Start Data section

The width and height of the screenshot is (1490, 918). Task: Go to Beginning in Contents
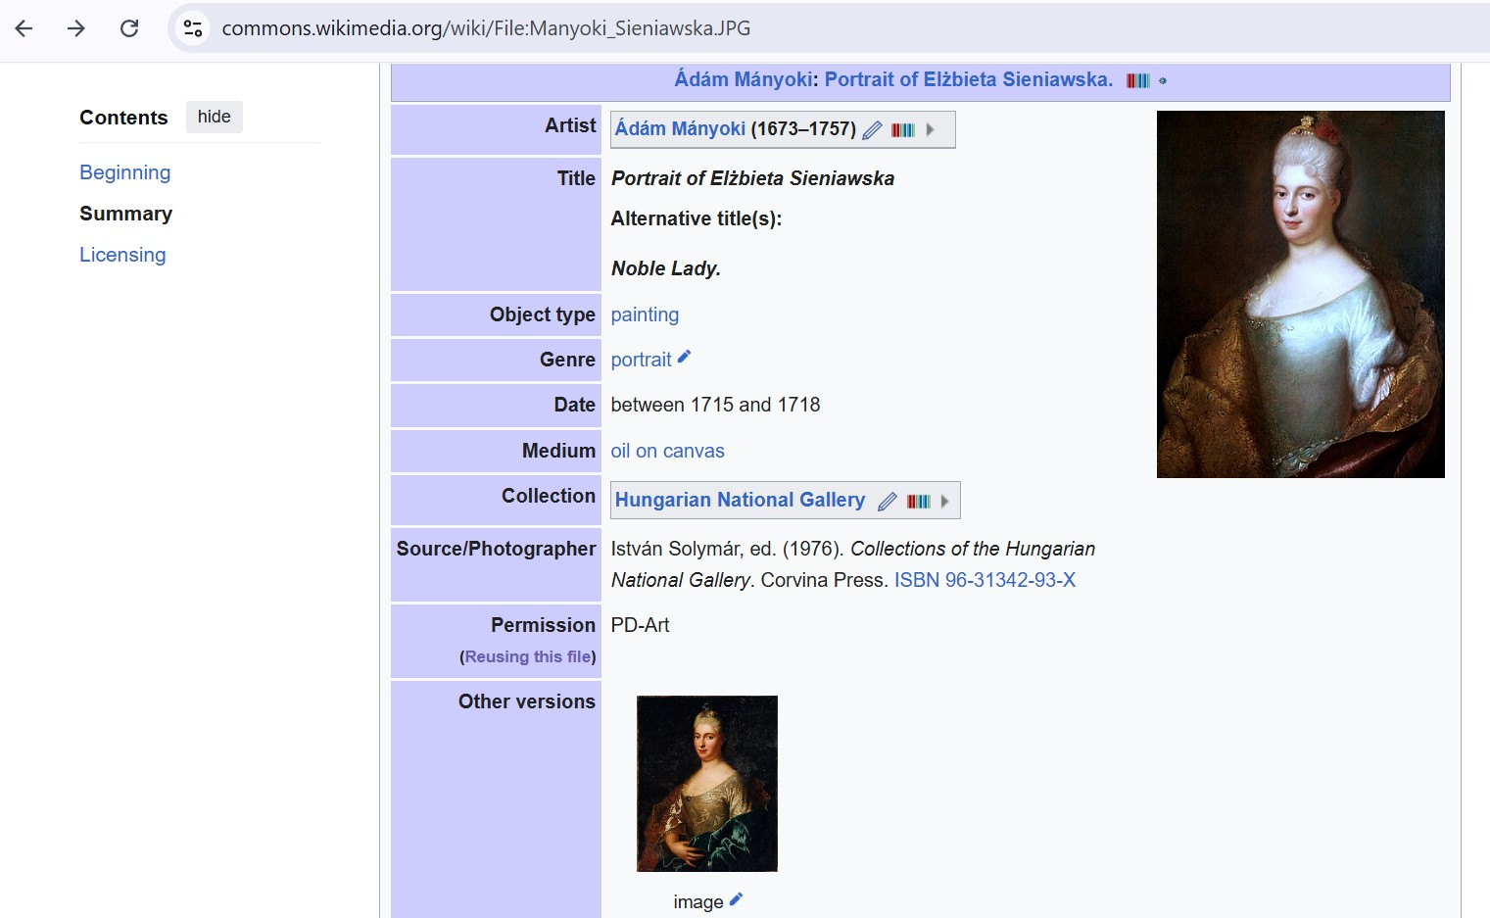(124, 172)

End Data section
Start Data section

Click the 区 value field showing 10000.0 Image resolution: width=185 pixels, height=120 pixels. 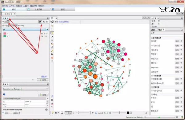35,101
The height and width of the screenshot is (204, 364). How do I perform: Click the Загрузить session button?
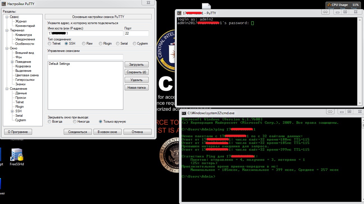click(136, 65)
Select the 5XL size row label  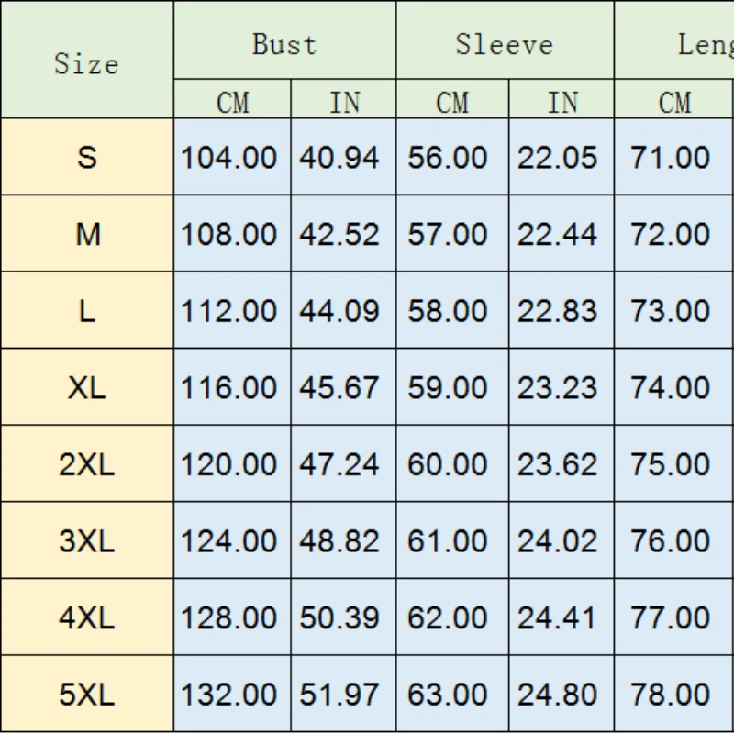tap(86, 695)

End Data section

Please pick out every line in the listing above that contains the word "screenshot", and copy each one in full.

* Solution for this task
The width and height of the screenshot is (1490, 918). Task: Go to Beginning in Contents
The height and width of the screenshot is (204, 364). How do I perform: Click the Загрузить session button?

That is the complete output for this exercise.